I spent yesterday afternoon with the Labour Party Disabled Members Group discussing their ideas about the future of the Social Security system. This was a group of people who rely on benefits in various ways, some to enable them to get to work, and some for everything. When I get their proposed amendments to the Labour Party policy proposals I will post them here.
Much of the discussion was about the Work Capability Assessment, which they found humiliating, intrusive and unnecessary. Although nobody mentioned the Spartacus Network Beyond the Barriers report their views and proposed solutions were very similar. They found it hard to see why they needed to be repeatedly examined to see if their amputated limbs had grown back or if incurable degenerative diseases had miraculously reversed. They dreaded transfer from Disability Living Allowance to Personal Independence Payments, which, as far as they were concerned, did not do what it says on the tin.
What they said about the ability to work was what I have heard elsewhere. Physical disability, in itself, is a problem most people can cope with, if they can access enough support. What mostly stops people working is pain, exhaustion, uncertainty and fear, none of which are helped at all by repeated testing. It’s much easier to cope with a stable disability than one which fluctuates. Much the biggest cause of incapacity to work is mental illness. Nearly half of all claimants of incapacity benefits “are in the main disabling group Mental and Behavioural disorders”, and these conditions are the least amenable to objective assessment, especially by a stranger without access to your records. One of the suggestions that came out of the group was that there should be a combined assessment process, conducted by the NHS, which related to benefits and support of all kinds.

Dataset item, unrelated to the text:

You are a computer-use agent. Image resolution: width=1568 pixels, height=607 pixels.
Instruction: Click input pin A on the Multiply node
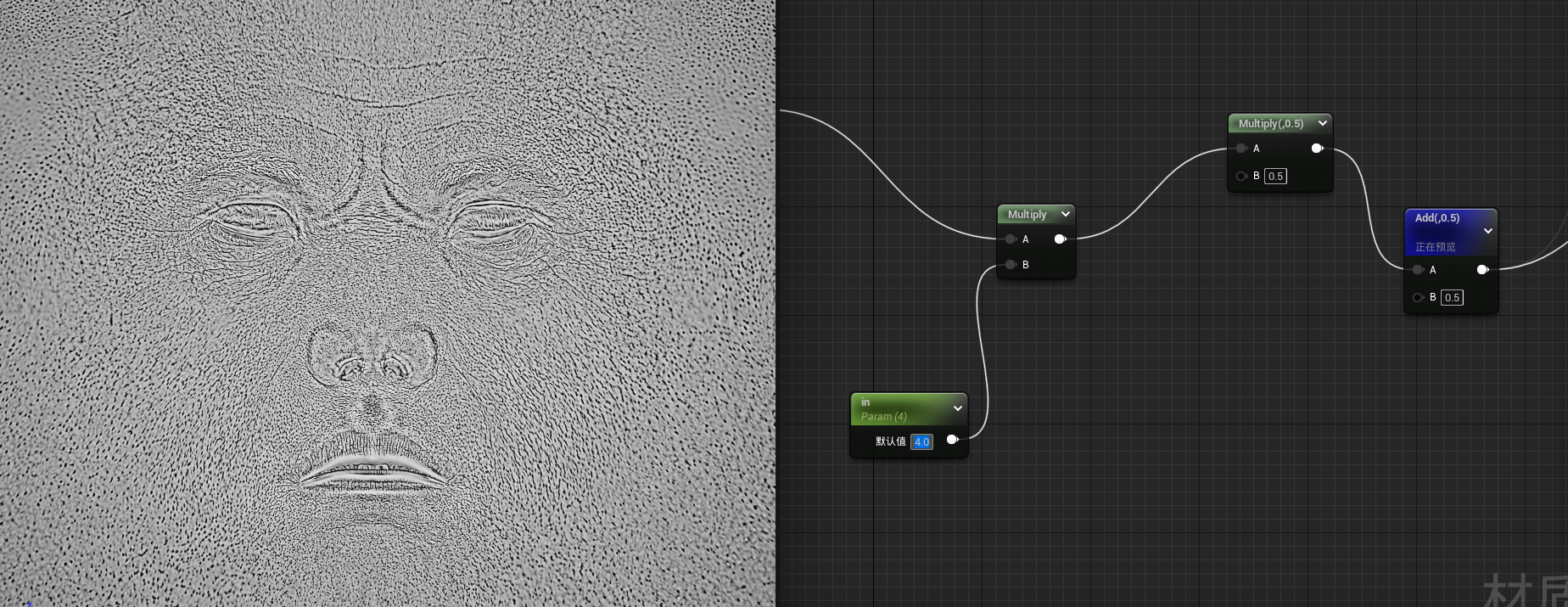pos(1011,239)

Despite all the anxiety and fear created by the Work Capability Assessment it has had less effect on the total number of claimants than might be expected. The Work Capability Assessment is of course only the latest of many measures to tackle the supposed abuse of incapacity benefits. In 1982 I was part of an initiative to transfer unemployed disabled people, who were only expected to sign on once every 13 weeks on to incapacity benefit. The Thatcher government was later blamed for this initiative, but I can testify it was nothing to do with them. We intercepted people on their way into the Unemployment Benefit Office and persuaded them they would be better off on the sick. But most had been unemployed for years and looked likely to stay that way. Like most sick people they wanted to work.
What really makes a difference to the number of people who claim to be incapable of work is the availability of work. That is why claimants in Surrey are sicker than those in Sunderland. In Surrey people with minor disabilities can get work. In Sunderland they can’t. In Sunderland it seems a perfectly rational decision for a sick person to abandon the idea of getting a job.
Underlying this debate of course is the assumption that people who claim benefits who are sick should get more money than those who are unemployed. This is only one of many unexamined assumptions which perhaps merit re-examination. The Social Security system gets much less public discussion than it merits, given how much public money is involved. Reporting of Social Security issues, which is rare in mainstream media, is generally ill informed.